WHAT THE EXERCISE ASKS: Repeat the lines below exactly as written, please, from the line with "個人情報の取り扱い (378, 2452)" to the line with "Valider mon choix (286, 1399)", both lines included, and no others.

BEGIN DATA PROVIDED

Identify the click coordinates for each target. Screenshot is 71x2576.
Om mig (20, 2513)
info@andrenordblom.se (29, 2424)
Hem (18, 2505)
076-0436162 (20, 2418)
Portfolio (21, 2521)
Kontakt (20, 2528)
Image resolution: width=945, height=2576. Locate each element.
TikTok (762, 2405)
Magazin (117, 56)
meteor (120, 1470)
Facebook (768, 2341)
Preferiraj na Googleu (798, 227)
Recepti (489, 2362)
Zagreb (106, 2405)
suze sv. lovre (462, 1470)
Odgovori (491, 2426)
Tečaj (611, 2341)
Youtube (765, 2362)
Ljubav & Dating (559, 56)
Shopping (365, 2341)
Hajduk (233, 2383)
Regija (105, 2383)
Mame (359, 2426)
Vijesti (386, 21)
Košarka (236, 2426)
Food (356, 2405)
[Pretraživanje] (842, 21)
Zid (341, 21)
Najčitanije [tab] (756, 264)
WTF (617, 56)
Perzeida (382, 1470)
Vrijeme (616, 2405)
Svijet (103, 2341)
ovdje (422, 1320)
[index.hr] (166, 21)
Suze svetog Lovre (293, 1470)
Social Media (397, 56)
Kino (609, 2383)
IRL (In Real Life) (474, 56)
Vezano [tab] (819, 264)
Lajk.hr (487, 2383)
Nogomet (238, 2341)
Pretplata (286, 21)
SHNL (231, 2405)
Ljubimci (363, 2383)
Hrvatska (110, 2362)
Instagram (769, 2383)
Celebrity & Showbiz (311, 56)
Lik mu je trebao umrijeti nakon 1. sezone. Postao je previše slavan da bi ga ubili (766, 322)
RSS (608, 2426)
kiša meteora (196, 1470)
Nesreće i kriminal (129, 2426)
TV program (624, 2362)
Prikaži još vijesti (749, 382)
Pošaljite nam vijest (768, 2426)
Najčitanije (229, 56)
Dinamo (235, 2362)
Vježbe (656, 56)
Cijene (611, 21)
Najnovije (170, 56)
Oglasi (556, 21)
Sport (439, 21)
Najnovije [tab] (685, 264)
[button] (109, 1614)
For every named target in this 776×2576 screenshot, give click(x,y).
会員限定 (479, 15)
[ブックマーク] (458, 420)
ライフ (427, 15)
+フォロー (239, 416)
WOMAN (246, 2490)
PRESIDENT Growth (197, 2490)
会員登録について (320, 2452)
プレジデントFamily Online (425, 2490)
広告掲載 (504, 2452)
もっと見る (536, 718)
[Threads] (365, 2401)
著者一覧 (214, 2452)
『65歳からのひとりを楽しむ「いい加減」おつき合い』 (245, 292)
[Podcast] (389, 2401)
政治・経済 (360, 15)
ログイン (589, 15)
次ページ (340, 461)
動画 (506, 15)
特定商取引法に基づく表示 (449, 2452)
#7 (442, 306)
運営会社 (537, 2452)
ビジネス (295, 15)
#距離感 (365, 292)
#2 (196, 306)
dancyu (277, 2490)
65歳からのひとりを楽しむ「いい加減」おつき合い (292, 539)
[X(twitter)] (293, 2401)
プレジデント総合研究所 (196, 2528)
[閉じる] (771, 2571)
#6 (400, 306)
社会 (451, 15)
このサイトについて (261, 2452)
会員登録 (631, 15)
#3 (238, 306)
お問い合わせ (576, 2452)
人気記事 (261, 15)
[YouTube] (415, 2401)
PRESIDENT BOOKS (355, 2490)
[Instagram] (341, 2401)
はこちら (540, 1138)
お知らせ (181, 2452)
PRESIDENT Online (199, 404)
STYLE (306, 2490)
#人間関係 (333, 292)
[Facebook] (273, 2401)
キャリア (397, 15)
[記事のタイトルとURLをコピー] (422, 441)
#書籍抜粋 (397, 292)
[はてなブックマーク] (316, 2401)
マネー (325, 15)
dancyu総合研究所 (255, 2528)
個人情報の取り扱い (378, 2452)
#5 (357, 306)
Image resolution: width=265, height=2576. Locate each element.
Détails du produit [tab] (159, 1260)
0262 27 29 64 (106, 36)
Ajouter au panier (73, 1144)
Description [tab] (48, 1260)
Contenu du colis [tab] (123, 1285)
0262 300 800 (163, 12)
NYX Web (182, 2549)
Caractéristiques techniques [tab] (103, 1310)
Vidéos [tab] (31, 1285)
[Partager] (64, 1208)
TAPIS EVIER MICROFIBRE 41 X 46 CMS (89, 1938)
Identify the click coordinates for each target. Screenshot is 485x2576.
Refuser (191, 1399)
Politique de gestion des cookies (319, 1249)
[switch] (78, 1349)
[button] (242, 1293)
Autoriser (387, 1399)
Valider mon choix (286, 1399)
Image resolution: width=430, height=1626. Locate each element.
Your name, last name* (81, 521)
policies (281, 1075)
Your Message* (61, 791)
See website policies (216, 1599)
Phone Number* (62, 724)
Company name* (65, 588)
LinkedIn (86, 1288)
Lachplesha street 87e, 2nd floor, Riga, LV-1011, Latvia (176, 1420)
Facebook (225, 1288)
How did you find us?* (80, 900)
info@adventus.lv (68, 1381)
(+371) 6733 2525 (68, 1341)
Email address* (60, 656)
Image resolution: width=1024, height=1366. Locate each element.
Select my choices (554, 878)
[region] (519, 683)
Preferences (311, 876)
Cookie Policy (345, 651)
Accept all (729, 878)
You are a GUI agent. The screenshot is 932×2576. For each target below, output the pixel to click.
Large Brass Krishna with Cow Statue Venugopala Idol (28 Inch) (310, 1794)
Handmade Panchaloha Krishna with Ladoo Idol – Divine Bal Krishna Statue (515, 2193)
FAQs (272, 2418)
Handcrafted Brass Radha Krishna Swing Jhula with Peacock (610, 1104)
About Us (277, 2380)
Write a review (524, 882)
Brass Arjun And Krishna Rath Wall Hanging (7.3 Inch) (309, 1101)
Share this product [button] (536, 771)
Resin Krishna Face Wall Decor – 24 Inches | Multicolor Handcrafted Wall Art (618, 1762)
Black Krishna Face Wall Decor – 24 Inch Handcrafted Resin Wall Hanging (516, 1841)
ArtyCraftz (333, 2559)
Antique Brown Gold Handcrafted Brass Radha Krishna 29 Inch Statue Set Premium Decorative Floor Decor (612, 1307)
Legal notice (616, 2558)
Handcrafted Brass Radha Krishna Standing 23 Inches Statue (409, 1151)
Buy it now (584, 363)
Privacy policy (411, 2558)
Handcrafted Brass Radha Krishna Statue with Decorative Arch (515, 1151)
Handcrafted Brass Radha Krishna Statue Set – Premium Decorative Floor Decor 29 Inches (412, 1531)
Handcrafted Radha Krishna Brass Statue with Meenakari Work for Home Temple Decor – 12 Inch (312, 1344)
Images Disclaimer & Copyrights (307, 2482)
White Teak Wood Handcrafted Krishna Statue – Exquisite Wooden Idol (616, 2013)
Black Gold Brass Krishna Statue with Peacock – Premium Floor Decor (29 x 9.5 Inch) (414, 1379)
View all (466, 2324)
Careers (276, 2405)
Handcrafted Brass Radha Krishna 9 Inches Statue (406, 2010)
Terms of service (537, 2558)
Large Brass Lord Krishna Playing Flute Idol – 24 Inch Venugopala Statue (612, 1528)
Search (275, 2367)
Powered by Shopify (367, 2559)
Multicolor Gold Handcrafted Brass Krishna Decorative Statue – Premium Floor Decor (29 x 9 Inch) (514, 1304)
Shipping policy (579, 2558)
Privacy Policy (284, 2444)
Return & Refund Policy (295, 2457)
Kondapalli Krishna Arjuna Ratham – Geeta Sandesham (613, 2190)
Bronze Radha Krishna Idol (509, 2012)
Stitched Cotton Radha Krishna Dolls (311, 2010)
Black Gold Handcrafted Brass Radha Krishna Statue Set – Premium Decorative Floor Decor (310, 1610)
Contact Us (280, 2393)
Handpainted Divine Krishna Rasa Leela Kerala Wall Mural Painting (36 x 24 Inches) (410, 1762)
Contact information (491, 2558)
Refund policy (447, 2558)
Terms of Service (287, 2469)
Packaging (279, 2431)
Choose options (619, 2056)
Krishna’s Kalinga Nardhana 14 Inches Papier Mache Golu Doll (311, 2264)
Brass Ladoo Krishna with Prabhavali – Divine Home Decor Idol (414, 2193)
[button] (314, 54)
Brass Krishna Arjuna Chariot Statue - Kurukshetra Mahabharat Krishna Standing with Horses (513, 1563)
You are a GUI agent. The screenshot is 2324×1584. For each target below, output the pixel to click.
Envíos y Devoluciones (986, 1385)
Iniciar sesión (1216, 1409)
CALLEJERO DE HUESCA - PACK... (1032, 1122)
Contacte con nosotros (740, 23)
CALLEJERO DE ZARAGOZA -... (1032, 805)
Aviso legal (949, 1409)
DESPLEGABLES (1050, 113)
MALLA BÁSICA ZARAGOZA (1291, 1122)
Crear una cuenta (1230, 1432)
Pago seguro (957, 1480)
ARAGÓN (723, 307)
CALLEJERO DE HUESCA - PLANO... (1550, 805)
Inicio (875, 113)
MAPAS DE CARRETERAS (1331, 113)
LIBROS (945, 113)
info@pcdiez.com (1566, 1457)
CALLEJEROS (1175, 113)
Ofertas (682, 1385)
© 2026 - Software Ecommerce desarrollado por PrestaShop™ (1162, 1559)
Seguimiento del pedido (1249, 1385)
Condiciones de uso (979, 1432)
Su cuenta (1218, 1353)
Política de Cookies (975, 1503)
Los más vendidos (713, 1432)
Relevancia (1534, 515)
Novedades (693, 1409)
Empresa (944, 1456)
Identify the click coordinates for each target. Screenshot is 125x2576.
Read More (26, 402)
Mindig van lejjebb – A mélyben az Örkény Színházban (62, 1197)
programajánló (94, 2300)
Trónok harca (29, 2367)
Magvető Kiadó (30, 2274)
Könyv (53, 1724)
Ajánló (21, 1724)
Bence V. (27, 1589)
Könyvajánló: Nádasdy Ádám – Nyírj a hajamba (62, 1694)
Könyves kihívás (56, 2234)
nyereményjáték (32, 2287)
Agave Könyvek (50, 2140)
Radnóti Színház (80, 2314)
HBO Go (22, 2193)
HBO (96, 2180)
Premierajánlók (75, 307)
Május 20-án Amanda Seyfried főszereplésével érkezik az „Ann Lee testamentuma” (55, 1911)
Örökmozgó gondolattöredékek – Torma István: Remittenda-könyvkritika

END DATA PROVIDED

TASK RESPONSE:
個人情報の取り扱い (378, 2452)
#5 (357, 306)
Image resolution: width=265, height=2576. Locate each element.
Détails du produit [tab] (159, 1260)
0262 27 29 64 (106, 36)
Ajouter au panier (73, 1144)
Description [tab] (48, 1260)
Contenu du colis [tab] (123, 1285)
0262 300 800 (163, 12)
NYX Web (182, 2549)
Caractéristiques techniques [tab] (103, 1310)
Vidéos [tab] (31, 1285)
[Partager] (64, 1208)
TAPIS EVIER MICROFIBRE 41 X 46 CMS (89, 1938)
Identify the click coordinates for each target. Screenshot is 485x2576.
Refuser (191, 1399)
Politique de gestion des cookies (319, 1249)
[switch] (78, 1349)
[button] (242, 1293)
Autoriser (387, 1399)
Valider mon choix (286, 1399)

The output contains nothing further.